The van shudders again. Martinez stands frozen with indecision. He turns, and he starts to say something to Lilly, when a sharp blur of movement near the front takes everybody by surprise.
Bruce has managed to free his hands and suddenly lashes out at the Swede, knocking the gun out of the older man’s grip. The .45 goes off as it clatters to the floor, the boom so loud it ruptures eardrums, the blast chinking metal out of the floor and grazing the Swede’s left boot, making the older man cry out and slam against the back wall.
In one smooth movement, before Martinez or Lilly can fire, the big black man scoops up the hot .45 and empties three rounds into the Swede’s chest. Blood sprays across the corrugated side wall behind the older man as he gasps and writhes and slides to the floor.
From the rear, Martinez spins toward the black man and fires two quick, controlled bursts in his general direction, but by that point Bruce is already diving for cover behind piles of cartons, and the bullets are chewing through cardboard, metal, and fiberglass, setting off a series of muffled blasts inside the boxes, which send puffs of wood shards, sparks, and paper into the air like meteors—
—and everybody dives to the floor—and Bruce gets his hands on his bowie knife—a weapon he had hidden on his ankle—and he’s going for Gabe’s shackles—and things are happening very quickly now all around the cargo bay—as Lilly swings her Ruger toward the two thugs near the front—while Martinez leaps toward Bruce—and the Governor screams something like “DON’T KILL THEM!—and Gabe is loose now and scrambling for one of the fallen carbines—and Bruce slashes the knife at Martinez, who dodges the blow, and then stumbles against Lilly, sending her slamming against the rear doors—
—and the impact of Lilly’s body against the double-doors springs the latch.

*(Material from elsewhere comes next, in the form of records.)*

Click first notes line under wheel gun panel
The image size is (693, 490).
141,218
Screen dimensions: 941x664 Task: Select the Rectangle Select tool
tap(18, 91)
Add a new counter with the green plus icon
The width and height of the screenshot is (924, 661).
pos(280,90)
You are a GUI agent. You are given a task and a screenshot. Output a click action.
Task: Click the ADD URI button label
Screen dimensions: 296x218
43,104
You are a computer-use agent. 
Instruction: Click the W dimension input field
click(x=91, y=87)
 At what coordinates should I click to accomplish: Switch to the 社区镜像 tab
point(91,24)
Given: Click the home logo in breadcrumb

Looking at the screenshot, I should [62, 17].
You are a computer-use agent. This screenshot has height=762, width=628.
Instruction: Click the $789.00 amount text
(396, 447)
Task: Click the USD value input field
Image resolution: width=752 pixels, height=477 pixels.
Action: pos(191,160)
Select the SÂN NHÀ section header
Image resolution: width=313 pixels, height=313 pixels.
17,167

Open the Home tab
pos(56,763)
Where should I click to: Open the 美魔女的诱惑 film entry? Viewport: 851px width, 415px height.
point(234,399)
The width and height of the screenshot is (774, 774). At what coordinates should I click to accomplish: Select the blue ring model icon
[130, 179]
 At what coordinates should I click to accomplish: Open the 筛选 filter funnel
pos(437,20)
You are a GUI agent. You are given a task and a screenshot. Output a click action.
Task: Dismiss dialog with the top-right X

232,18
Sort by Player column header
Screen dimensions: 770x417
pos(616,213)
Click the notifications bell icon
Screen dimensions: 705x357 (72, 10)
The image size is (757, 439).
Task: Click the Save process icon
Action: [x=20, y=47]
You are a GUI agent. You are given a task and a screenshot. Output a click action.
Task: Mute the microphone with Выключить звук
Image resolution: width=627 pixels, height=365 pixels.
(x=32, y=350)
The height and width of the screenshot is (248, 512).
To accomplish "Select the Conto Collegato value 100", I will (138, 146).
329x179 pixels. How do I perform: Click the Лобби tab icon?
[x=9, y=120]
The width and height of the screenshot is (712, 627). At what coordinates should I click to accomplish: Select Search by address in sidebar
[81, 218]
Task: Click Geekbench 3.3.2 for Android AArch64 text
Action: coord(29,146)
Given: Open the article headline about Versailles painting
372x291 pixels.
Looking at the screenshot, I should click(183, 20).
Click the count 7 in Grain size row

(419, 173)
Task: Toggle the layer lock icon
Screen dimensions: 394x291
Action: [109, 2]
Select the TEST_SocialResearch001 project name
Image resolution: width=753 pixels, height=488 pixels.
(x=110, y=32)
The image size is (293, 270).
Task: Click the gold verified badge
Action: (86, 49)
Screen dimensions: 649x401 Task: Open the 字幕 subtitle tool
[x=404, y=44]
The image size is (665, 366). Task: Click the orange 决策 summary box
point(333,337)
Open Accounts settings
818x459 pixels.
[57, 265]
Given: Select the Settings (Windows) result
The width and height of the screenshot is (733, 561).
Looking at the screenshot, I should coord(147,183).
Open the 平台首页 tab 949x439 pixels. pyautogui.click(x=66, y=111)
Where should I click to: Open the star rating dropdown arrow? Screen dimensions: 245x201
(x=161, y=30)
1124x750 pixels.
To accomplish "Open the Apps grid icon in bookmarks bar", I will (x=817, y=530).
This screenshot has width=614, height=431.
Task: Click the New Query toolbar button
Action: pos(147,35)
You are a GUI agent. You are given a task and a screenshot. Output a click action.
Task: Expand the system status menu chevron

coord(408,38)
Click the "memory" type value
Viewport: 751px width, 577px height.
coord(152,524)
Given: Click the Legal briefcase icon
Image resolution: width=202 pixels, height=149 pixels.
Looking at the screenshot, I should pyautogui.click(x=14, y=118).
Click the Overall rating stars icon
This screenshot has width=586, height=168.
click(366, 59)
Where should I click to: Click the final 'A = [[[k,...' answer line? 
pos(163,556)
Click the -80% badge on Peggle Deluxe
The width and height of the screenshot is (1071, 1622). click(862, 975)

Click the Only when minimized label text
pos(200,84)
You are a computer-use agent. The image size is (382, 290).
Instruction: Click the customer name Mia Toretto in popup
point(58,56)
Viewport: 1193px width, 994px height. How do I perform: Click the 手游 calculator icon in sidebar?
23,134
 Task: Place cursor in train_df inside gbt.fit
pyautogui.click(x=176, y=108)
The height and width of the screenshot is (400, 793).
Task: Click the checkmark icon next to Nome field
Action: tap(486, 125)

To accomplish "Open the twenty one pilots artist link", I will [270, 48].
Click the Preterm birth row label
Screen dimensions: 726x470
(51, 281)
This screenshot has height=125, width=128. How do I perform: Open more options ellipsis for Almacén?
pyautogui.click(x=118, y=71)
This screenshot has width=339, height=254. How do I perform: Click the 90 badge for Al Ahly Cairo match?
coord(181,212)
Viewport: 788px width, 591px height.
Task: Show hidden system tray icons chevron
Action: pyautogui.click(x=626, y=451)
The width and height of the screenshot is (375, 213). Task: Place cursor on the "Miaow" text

The doors suddenly and unexpectedly burst open, letting a swarm of moving corpses into the van.
EIGHTEEN
A large, putrefied biter in a shredded medical smock goes for Lilly, and it nearly gets its rotten teeth into her neck, when Martinez manages to get off a burst that takes off the top of the thing’s skull.
Rancid, black blood fountains up across the ceiling, spitting across Lilly’s face, as she backs away from the open doorway. More biters scuttle in through the gaping hatch. Lilly’s ears go deaf—ringing from the noise—as she backs toward the front wall.
The Governor, still shackled, scoots backward, away from the onslaught, as Gabe gets a loaded carbine rifle up and barking, the barrage punching through dead tissue and rotting skulls. Brain matter blossoms like black chrysanthemums, as the interior of the van smokes and teeters and floods with death stench. More and more biters swarm the opening, despite the blazing gunfire.